[RAW DATA Boundary: Start]
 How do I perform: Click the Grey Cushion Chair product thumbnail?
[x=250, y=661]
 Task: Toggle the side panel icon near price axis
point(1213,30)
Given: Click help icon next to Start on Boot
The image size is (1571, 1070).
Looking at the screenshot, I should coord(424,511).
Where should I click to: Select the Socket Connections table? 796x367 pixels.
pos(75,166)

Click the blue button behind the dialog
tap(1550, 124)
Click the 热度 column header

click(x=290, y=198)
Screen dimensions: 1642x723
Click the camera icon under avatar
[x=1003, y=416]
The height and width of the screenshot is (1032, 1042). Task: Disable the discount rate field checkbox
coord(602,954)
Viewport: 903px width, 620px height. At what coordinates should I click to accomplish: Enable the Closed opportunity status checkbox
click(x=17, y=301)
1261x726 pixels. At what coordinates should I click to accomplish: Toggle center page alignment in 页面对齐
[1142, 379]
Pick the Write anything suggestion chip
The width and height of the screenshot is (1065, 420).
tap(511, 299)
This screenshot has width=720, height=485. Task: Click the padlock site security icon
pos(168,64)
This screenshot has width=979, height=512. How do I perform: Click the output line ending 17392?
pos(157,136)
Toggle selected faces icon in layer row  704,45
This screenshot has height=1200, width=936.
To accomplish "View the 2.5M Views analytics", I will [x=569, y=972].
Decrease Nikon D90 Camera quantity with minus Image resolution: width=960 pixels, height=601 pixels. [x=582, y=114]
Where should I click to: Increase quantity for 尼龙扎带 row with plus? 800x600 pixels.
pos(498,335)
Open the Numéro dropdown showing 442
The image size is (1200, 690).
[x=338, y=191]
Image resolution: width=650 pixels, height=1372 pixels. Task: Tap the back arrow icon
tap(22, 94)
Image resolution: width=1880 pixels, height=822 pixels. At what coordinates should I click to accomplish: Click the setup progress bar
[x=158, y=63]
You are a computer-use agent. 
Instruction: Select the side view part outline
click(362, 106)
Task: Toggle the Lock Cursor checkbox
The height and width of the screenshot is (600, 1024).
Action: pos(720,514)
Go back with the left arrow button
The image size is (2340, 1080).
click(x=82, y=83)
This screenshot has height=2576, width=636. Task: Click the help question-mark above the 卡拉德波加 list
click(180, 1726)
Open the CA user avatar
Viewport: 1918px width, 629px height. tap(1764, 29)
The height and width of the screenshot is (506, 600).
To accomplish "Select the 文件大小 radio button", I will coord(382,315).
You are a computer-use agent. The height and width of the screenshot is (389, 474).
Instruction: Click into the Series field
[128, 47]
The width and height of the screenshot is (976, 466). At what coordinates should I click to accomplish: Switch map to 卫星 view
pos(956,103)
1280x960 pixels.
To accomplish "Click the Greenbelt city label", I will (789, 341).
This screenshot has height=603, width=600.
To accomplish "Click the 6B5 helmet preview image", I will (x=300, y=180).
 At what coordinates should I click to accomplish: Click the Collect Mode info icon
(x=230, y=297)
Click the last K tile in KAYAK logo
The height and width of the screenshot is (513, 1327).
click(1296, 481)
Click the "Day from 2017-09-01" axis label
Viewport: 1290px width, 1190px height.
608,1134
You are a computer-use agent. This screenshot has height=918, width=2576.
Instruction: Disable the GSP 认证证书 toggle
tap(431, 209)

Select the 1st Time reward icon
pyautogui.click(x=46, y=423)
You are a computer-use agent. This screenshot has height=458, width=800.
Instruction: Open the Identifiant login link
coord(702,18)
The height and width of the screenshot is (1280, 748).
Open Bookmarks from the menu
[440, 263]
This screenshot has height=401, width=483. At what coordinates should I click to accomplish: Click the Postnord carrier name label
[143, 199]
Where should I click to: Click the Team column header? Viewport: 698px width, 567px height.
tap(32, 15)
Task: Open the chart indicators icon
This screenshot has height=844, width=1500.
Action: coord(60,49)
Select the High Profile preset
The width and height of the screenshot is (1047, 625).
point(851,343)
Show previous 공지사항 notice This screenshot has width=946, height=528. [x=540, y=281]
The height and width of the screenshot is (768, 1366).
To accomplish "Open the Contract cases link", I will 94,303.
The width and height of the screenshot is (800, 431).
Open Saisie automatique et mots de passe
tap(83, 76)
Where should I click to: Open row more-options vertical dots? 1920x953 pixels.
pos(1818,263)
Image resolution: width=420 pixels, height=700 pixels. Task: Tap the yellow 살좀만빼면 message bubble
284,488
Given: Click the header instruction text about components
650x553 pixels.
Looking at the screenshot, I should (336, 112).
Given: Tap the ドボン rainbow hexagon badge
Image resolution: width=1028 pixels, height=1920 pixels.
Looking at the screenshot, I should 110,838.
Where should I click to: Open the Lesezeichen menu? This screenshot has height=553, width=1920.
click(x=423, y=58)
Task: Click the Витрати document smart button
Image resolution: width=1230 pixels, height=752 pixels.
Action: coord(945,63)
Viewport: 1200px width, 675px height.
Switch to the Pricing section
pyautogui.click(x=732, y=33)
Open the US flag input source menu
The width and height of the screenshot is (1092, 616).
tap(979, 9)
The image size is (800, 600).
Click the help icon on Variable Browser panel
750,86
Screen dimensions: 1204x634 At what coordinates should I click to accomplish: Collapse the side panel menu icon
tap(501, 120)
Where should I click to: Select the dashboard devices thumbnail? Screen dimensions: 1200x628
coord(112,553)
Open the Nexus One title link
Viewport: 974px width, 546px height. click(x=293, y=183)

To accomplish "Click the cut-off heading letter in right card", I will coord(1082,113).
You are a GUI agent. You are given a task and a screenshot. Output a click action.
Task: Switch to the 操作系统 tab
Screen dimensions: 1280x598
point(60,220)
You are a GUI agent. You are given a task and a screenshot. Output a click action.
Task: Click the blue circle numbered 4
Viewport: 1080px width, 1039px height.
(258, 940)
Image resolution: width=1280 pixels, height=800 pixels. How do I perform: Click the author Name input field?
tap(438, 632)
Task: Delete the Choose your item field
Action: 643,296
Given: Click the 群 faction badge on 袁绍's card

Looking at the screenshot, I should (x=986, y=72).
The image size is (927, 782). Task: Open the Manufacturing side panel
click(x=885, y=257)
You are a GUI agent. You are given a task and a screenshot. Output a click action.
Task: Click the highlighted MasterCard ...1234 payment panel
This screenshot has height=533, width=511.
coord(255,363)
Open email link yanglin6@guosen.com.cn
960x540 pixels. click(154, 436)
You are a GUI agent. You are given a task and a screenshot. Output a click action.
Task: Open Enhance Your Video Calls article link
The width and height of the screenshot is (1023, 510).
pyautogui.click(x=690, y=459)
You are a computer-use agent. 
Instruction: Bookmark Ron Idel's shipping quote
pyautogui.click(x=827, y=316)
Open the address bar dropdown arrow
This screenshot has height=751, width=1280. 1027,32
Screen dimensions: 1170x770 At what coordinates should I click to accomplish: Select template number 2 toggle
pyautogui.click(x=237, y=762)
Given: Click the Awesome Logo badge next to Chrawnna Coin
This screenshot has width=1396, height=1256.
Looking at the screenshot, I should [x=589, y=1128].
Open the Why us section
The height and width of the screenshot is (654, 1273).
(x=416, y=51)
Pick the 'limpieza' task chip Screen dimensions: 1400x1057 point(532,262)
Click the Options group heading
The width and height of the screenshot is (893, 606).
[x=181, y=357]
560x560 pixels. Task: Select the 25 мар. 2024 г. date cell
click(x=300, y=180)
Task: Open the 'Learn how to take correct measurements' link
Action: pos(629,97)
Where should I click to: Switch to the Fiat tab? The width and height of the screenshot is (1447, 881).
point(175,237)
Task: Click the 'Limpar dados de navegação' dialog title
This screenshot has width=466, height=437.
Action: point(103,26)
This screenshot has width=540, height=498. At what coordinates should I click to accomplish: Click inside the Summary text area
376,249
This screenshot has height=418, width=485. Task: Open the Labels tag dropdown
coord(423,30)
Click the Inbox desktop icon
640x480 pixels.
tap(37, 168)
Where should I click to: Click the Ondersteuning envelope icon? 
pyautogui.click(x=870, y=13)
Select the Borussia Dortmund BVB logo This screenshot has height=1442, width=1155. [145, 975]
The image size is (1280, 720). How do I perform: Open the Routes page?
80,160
[RAW DATA Boundary: End]
• PROBLEM:
Only the lines from the one containing "This screenshot has height=533, width=511." through the last line above belong in your answer. Retype them exactly.

• WORKED SOLUTION:
This screenshot has height=533, width=511.
coord(255,363)
Open email link yanglin6@guosen.com.cn
960x540 pixels. click(154, 436)
You are a GUI agent. You are given a task and a screenshot. Output a click action.
Task: Open Enhance Your Video Calls article link
The width and height of the screenshot is (1023, 510).
pyautogui.click(x=690, y=459)
You are a computer-use agent. 
Instruction: Bookmark Ron Idel's shipping quote
pyautogui.click(x=827, y=316)
Open the address bar dropdown arrow
This screenshot has height=751, width=1280. 1027,32
Screen dimensions: 1170x770 At what coordinates should I click to accomplish: Select template number 2 toggle
pyautogui.click(x=237, y=762)
Given: Click the Awesome Logo badge next to Chrawnna Coin
This screenshot has width=1396, height=1256.
Looking at the screenshot, I should [x=589, y=1128].
Open the Why us section
The height and width of the screenshot is (654, 1273).
(x=416, y=51)
Pick the 'limpieza' task chip Screen dimensions: 1400x1057 point(532,262)
Click the Options group heading
The width and height of the screenshot is (893, 606).
[x=181, y=357]
560x560 pixels. Task: Select the 25 мар. 2024 г. date cell
click(x=300, y=180)
Task: Open the 'Learn how to take correct measurements' link
Action: pos(629,97)
Where should I click to: Switch to the Fiat tab? The width and height of the screenshot is (1447, 881).
point(175,237)
Task: Click the 'Limpar dados de navegação' dialog title
This screenshot has width=466, height=437.
Action: point(103,26)
This screenshot has width=540, height=498. At what coordinates should I click to accomplish: Click inside the Summary text area
376,249
This screenshot has height=418, width=485. Task: Open the Labels tag dropdown
coord(423,30)
Click the Inbox desktop icon
640x480 pixels.
tap(37, 168)
Where should I click to: Click the Ondersteuning envelope icon? 
pyautogui.click(x=870, y=13)
Select the Borussia Dortmund BVB logo This screenshot has height=1442, width=1155. [145, 975]
The image size is (1280, 720). How do I perform: Open the Routes page?
80,160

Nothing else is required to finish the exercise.